As one who led school districts from 1980 through 2011 I saw two other factors that Ms. Green overlooked or underemphasized: our country’s obsession with standardized tests and the unwillingness of parents and school boards to accept “non-traditional ways” of teaching mathematics and scheduling teacher time.
Ms. Green described how the emphasis on standardized tests reinforced “traditional” methods of teaching when she noted that while “…lesson study (in Japan)is pervasive in elementary and middle school, it is less so in high school where the emphasis is on cramming for college entrance exams”. In our country, the emphasis is on cramming for examinations from the very outset… and that emphasis is deleterious. Especially since to date, standardized tests have NOT measured the kinds of mathematics instruction valued by NCTM: they have focussed on the “skills” traditionally taught to parents and school board members, skills that are easy to test (see yesterday’s post for evidence of this).
Ms. Green made no mention of how any effort to introduce “non-traditional” methods of mathematics instruction meets with resistance from parents who complain that “they can’t help their children with homework” because they “don’t understand” the work assigned. And when that attitude is combined with our obsession with test scores, if the scores don’t jump immediately the “new math” books are soon be abandoned in favor of the worksheets that match the tested curriculum and the meme about the “failure of new mathematics” is reinforced.
School boards not only face resistance from parents, they also face budget challenges, which can pose the biggest obstacle to introducing innovation.
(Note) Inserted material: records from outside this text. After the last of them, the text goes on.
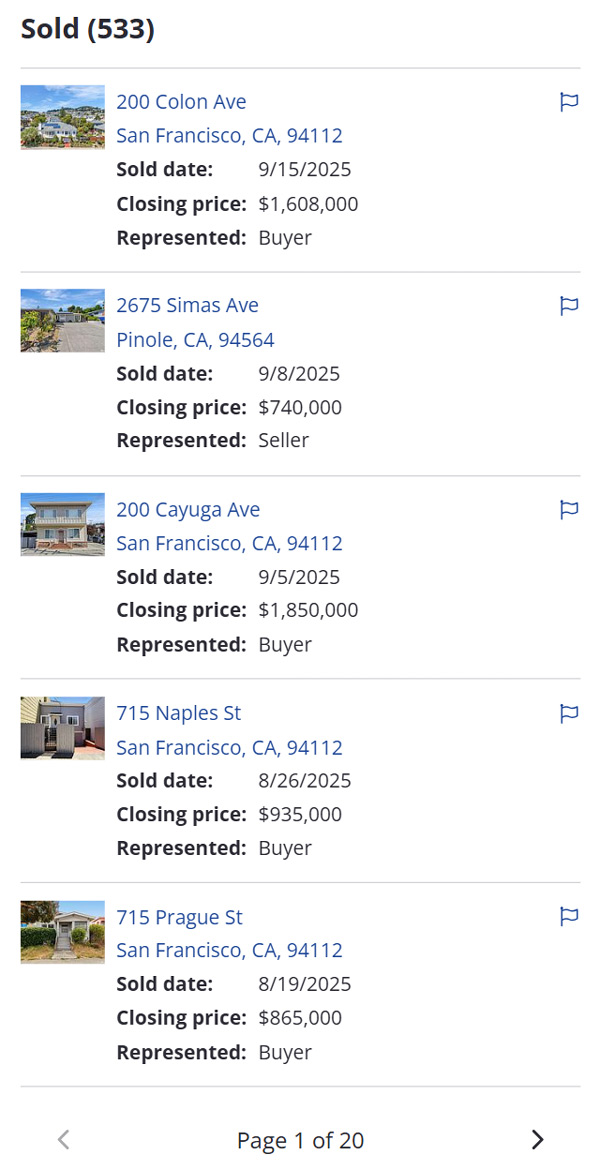Flag the 200 Cayuga Ave listing
Image resolution: width=600 pixels, height=1170 pixels.
coord(569,510)
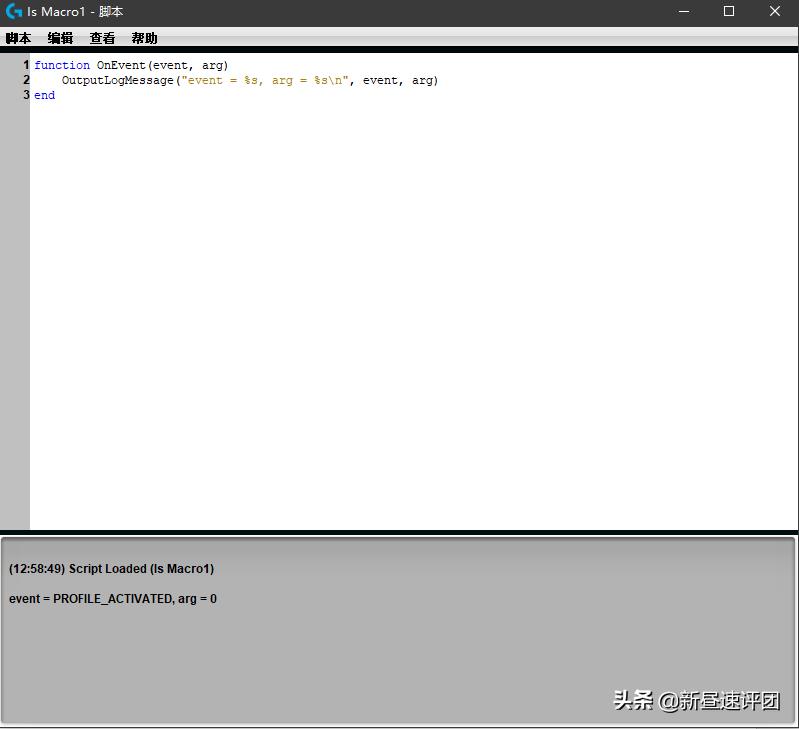
Task: Click the OnEvent function name
Action: tap(121, 65)
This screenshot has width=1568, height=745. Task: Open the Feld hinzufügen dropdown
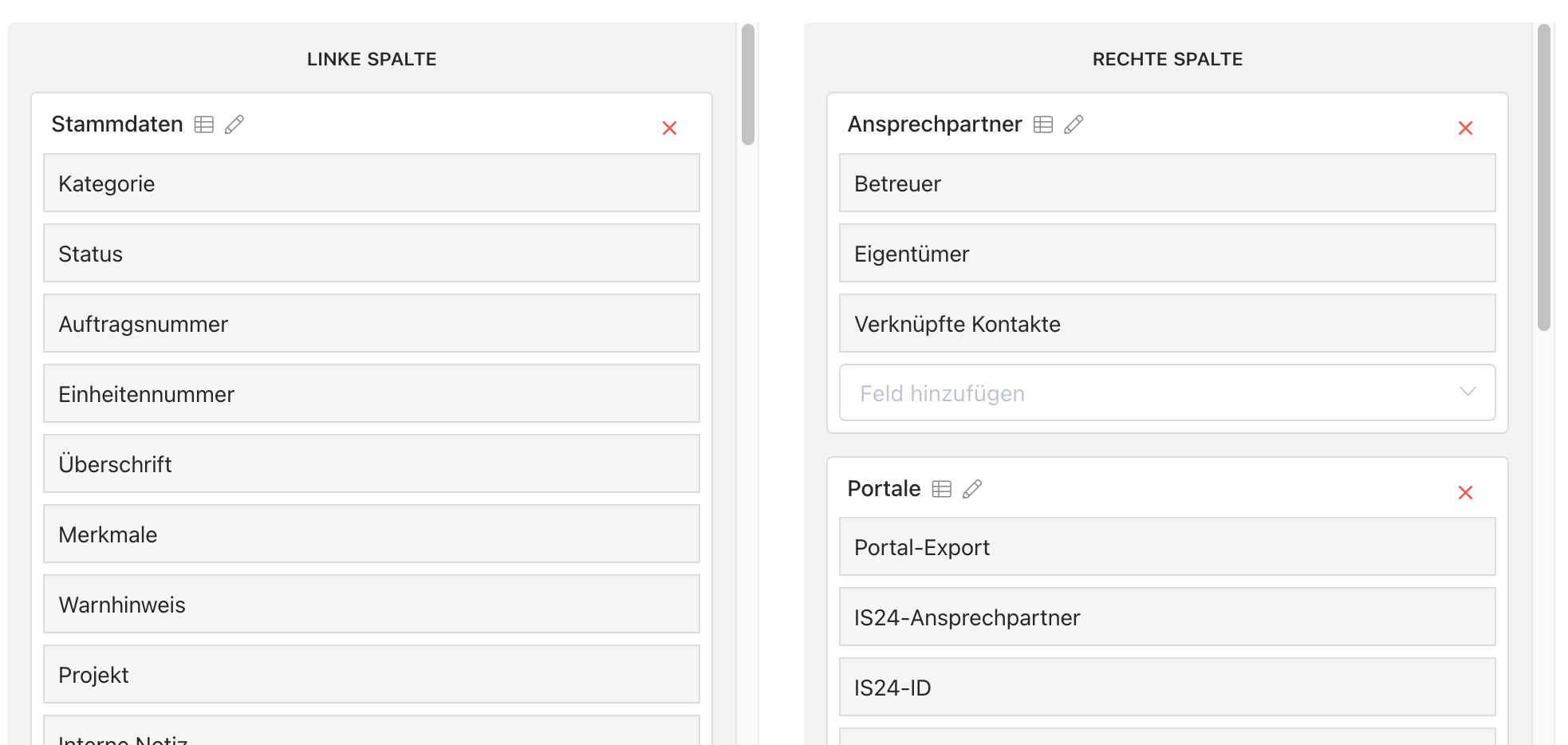click(1167, 392)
When administrators contemplate the implementation of something akin to “lesson study” they need to hire additional staff to provide release time for teachers to engage in such a program. One way to provide more release time is to increase class sizes (Japan has much larger class sizes than the US), a recommendation that flies in the face of conventional wisdom in the US and meets resistance from teachers as well as parents.
Finally, as noted repeatedly in this blog, we need to stop thinking of our schools as factories that pour information into students who progress along an assembly line in lockstep based on their age and whose progress is measured by standardized tests and hours spent in the classroom. The bottom line: until we stop thinking of our schools as factories we will see no meaningful change or improvement.
Here’s a list of Pearson’s errors in administering standardized high stakes tests compiled by FairTest and blogged by Diane Ravitch. The list is as unsurprising as it is long.
The first course I took as a graduate student in educational administration in 1970 was on test construction. To get us started on gaining an understanding of the flaws in standardized tests the instructor distributed copies of the Stanford Achievement Test and asked us to find five errors in the construction of the questions after reading Chapter One of the assigned text. At the time the local Philadelphia newspapers used the Stanford Achievement test results to “rank” schools in the city— adding credence to the test’s validity and precision. In all, the test had roughly 75 questions… 13 of which were poorly constructed based on flaws described in Chapter One. In some cases there were two correct answers and in other cases there was no clear correct answer. Needless to say, I’ve been a skeptic of the “precision” of standardized testing ever since.